Setelah melaksanakan ibadah puasa selama sebulan penuh lamanya, akhirnya umat muslim di seluruh dunia sampai di hari kemenangan. Idulfitri yang jatuh serentak pada Kamis, 13 Mei 2021 menggambarkan suasana haru bercampur gembira bagi umat Islam di dunia. Betapa tidak, faktanya masih banyak atau mungkin bisa dikatakan tidak semua kaum muslim di dunia bisa merayakan hari raya Idulfitri secara sempurna.
//Kaum Muslim Terus Dicekoki Serangan Fisik dan Pemikiran//
Kami datang untuk mengucapkan selamat hari raya kepadamu.
Mengapa di tempat kami tidak ada dekorasi hari raya?
Wahai semesta, tanah kami telah dihancurkan. Tanah kami telah direnggut kebebasannya.
Langit kami sedang bermimpi, bertanya kepada hari.

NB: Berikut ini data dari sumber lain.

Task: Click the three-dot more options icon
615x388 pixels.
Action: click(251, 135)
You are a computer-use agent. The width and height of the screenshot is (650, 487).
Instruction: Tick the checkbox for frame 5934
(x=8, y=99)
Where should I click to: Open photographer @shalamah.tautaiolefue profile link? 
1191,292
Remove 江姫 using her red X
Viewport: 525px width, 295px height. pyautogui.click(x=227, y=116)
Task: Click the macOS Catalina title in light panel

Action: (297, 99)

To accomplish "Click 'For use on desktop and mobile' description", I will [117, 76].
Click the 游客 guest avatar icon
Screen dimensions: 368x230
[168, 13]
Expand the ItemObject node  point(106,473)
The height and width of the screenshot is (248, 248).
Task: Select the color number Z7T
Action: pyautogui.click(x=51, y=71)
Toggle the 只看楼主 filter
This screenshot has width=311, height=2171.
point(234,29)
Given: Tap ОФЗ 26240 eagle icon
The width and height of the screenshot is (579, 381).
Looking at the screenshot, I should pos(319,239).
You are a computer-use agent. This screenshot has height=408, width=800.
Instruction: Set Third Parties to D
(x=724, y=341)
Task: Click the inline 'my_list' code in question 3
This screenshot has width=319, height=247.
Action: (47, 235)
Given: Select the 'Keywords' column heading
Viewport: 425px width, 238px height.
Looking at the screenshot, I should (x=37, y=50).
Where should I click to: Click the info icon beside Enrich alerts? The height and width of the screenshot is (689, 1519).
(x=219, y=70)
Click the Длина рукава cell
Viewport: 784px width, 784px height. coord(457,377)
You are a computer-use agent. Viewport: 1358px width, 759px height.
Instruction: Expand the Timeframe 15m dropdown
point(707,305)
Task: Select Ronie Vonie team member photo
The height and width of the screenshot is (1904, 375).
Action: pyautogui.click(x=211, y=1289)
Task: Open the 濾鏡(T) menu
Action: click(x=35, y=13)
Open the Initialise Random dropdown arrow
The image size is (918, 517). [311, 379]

Di mana matahari yang indah dan ke mana kepakan sayap burung merpati?
Wahai semesta, tanah kami telah dihancurkan. Tanah kami telah direnggut kebebasannya.
Tanahku kecil, seperti aku yang mungil.
Berikan kedamaian, berikan kami masa kecil kami.
Berikan kami masa kecil.
Berikan kami masa kecil.
Berikan kami masa kecil.
Berikan, berikan, berikan kedamaian.
Cuplikan lirik lagu Atouna Tufuli dari Palestina ini begitu menyayat hati. Konflik berkepanjangan Israel-Palestina telah membuat Palestina tidak dapat merayakan hari raya Idulfitri setiap tahunnya, seperti di negeri-negeri muslim lainnya. Bahkan tahun ini, mereka terus mendapatkan serangan berulang kali sebelum hari raya Idulfitri itu sendiri. Selain Palestina, juga masih banyak umat Islam lainnya yang mengalami serangan fisik pada saat hari raya Idulfitri, salah satu contohnya adalah Afghanistan.
Tak heran, jika di sebagian wilayah di Indonesia, saat Idulfitri kemarin, khatib tidak lupa turut mendo’akan saudara-saudara kita yang ada di Palestina. Miris memang, di satu sisi kita melihat saudara-saudara kita seperti Palestina mengalami kekerasan fisik secara nyata. Pun tidak banyak yang menyadari bahwa kaum muslim yang ada di Indonesia juga tak luput dari serangan. Memang serangan yang dilontarkan kepada kita tidaklah terlihat, yakni serangan pemikiran. Terus menerus kita “dihajar” dengan pemikiran yang membuat kita jauh dari Islam yang sebenarnya. Agenda radikal yang tiada henti mereka dakwahkan, kaum feminis yang terus mengampanyekan ide-idenya, kemudahan TKA bekerja di Indonesia tatkala penduduk pribumi banyak yang menganggur, terbaru pernyataan wanita haid boleh berpuasa yang jelas-jelas menyesatkan, dan masih banyak lagi.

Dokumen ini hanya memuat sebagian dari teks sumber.